TASK REQUIREMENTS
The exercise asks you to copy every line below in which "Белая" appears.

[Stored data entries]
=== Section Start ===

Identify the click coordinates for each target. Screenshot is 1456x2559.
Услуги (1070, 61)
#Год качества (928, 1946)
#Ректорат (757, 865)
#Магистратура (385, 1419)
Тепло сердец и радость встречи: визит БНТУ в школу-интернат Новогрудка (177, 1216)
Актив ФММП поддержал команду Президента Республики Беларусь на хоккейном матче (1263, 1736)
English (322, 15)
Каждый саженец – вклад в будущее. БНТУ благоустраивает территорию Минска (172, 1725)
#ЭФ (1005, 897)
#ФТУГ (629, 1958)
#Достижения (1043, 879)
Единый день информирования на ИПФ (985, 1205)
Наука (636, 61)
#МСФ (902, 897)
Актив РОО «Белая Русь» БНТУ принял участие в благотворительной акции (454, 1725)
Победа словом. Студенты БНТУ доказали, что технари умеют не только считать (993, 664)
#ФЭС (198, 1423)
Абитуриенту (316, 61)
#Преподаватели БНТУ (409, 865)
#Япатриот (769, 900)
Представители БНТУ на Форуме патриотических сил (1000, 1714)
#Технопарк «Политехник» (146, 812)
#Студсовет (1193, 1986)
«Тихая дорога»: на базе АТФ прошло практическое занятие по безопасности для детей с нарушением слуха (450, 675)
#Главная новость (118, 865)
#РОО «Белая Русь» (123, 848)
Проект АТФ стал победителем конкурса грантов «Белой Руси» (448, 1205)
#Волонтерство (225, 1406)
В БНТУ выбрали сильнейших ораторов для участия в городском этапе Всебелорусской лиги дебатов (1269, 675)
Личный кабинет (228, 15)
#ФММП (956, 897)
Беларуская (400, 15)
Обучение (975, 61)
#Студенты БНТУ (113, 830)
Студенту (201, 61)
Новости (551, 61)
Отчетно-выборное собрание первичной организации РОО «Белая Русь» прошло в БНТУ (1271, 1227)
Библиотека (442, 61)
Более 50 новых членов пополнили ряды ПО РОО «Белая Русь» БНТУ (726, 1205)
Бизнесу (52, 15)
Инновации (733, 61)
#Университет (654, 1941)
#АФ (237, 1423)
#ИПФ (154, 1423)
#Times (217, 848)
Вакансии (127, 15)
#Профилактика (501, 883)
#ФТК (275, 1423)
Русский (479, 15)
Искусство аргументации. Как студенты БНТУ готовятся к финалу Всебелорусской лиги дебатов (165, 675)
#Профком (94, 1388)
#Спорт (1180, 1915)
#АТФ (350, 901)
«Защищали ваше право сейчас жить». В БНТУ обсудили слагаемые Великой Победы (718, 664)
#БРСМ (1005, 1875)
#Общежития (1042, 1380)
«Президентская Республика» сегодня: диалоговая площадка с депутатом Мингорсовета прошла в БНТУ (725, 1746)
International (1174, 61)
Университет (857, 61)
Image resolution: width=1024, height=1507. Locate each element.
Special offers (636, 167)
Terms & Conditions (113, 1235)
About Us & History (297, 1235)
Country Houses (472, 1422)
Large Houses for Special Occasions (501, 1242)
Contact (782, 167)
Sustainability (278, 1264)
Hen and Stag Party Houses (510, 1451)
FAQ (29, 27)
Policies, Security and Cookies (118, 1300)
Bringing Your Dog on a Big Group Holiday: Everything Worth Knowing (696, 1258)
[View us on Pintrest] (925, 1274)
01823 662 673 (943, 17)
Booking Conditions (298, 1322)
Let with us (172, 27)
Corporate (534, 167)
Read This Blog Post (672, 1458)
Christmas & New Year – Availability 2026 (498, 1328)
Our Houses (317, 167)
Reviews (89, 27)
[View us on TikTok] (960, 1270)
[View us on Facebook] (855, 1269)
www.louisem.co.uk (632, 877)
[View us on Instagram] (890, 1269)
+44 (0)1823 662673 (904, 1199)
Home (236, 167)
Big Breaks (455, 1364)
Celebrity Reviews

=== Section End ===

YOUR RESPONSE
Актив РОО «Белая Русь» БНТУ принял участие в благотворительной акции (454, 1725)
#РОО «Белая Русь» (123, 848)
Отчетно-выборное собрание первичной организации РОО «Белая Русь» прошло в БНТУ (1271, 1227)
Более 50 новых членов пополнили ряды ПО РОО «Белая Русь» БНТУ (726, 1205)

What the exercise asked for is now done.